§ Records to process:
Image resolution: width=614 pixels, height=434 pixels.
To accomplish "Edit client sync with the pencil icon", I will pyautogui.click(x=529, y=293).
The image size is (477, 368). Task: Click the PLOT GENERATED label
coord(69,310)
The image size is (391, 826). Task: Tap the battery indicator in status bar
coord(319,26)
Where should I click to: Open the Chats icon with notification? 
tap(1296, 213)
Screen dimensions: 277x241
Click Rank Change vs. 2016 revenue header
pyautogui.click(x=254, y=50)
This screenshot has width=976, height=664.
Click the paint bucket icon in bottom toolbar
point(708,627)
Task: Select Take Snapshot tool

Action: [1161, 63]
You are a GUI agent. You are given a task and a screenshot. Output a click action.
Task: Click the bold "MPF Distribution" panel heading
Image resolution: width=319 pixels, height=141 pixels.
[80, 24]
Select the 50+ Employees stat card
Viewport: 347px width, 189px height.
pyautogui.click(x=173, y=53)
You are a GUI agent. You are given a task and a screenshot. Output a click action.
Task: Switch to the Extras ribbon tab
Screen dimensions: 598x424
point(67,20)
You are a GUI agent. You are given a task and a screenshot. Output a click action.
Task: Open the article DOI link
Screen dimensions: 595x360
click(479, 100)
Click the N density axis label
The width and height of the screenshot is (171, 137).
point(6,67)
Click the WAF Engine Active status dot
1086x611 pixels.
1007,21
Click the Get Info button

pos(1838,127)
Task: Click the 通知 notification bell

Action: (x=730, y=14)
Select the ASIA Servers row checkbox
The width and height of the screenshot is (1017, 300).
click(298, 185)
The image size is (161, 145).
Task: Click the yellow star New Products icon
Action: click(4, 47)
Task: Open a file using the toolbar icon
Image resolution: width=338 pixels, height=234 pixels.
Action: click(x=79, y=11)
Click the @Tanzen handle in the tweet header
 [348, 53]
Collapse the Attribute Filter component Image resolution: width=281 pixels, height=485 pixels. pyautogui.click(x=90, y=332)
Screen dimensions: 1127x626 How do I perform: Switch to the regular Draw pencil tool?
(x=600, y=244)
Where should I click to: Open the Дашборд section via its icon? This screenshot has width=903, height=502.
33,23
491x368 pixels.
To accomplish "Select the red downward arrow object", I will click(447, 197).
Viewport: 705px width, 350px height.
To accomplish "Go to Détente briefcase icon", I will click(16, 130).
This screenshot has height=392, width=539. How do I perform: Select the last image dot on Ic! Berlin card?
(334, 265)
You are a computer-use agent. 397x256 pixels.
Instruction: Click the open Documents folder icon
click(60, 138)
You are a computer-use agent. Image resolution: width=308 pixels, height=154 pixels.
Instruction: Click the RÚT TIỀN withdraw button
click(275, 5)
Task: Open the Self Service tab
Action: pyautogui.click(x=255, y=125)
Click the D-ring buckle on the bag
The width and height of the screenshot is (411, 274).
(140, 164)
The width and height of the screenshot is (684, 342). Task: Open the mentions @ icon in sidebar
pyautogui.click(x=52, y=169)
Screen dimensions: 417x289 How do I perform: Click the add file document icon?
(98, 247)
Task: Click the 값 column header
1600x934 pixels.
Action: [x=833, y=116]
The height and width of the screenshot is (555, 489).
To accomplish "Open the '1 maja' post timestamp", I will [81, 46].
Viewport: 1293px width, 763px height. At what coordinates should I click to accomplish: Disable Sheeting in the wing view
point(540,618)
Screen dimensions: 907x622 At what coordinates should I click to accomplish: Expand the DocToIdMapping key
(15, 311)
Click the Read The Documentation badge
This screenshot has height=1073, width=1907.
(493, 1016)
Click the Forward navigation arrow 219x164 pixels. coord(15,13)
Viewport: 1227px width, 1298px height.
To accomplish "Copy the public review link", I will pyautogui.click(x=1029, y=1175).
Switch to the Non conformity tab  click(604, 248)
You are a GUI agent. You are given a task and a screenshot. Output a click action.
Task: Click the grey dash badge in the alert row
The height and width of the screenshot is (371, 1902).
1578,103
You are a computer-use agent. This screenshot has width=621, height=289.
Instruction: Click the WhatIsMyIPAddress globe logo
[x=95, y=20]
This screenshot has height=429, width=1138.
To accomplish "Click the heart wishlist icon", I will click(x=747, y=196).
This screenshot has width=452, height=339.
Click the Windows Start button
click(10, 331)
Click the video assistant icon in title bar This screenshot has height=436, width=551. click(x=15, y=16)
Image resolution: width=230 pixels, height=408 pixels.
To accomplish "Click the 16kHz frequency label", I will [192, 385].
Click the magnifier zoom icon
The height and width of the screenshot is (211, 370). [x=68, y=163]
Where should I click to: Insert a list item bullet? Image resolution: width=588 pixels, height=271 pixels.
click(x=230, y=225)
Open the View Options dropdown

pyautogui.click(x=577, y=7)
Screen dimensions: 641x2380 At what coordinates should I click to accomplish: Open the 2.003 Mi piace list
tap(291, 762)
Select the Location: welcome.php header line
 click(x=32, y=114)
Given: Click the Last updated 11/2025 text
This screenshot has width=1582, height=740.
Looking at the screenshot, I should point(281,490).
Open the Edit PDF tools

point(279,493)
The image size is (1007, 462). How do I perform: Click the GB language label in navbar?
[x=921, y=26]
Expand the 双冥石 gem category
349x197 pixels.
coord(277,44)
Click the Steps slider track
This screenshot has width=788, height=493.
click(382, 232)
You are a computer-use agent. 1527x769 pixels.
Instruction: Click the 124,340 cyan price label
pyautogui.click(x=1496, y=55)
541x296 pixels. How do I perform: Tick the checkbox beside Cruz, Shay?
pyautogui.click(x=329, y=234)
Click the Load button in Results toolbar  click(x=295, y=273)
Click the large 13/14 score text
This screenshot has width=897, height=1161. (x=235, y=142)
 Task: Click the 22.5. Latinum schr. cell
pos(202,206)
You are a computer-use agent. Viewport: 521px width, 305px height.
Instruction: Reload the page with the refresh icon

§ Given request: Return each line of the rows above that contains the word "text", copying the full line.

§ Finished answer:
Given: Click the Last updated 11/2025 text
Click the large 13/14 score text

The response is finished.